The deadlines to submit entries for the Academy of Motion Picture Arts and Sciences’ 27th annual Don and Gee Nicholl Fellowships in Screenwriting competition are: Thursday, March 15, 2012 (early bird); and Tuesday, May 1, 2012 (regular). An entry fee discount applies to scripts submitted by the early bird deadline.

The Nicholl competition is open to any individual who has not earned more than $5,000 from the sale or option of a screenplay or teleplay, or received a fellowship or prize of more than $5,000 that includes a “first look” clause, an option or any other quid pro quo involving the writer’s work. To enter, writers must submit a completed online application, upload one PDF copy of their original screenplay in English and pay the entry fee US$35 before 11:59 p.m. PT on March 15, or US$52 before 11:59 p.m. PT on May 1.

Entry scripts must be feature length and the original work of a sole author or of exactly two collaborative authors. The scripts must have been written originally in English. Adaptations and translated scripts are not eligible. The Academy presents up to five $35,000 fellowships each year.

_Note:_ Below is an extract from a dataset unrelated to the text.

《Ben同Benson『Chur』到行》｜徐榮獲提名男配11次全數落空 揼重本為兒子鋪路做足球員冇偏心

For additional information, the complete rules and the online application, visit www.oscars.org/nicholl.

Fellowships are awarded with the understanding that the recipients will each complete a feature-length screenplay during their fellowship year. The Academy acquires no rights to the works of Nicholl fellows and does not involve itself commercially in any way with their completed scripts.

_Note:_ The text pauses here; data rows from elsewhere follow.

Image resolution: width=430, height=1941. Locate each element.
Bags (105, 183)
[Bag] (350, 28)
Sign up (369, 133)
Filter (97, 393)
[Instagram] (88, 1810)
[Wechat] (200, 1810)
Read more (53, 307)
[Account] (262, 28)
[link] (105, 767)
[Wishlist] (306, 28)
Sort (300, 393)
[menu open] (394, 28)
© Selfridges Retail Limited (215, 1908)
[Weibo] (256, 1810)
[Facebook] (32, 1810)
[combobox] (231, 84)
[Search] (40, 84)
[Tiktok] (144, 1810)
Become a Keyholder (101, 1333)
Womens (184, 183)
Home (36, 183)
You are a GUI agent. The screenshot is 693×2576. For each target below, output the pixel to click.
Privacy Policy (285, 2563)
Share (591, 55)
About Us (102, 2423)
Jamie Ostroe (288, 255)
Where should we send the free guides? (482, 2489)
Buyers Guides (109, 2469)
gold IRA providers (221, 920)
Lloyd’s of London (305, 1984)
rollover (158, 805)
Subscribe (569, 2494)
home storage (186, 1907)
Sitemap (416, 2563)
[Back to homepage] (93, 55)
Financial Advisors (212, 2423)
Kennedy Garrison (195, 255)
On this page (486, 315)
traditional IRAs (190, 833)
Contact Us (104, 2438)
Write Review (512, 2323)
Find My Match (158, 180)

Last year’s competition drew a record 6,730 entries. Since the program’s inception in 1985, 123 fellowships have been awarded. Among the recent achievements by Nicholl fellows: Destin Daniel Cretton wrote and directed “I Am Not a Hipster,” which premiered at the 2012 Sundance Film Festival; Andrew Marlowe created and executive produces and Terri Miller serves as a writer-producer on the ABC series “Castle”; Susannah Grant created and executive produces the CBS series “A Gifted Man”; and Jeffrey Eugenides’ third novel, The Marriage Plot, was a 2012 National Book Critics Circle award nominee.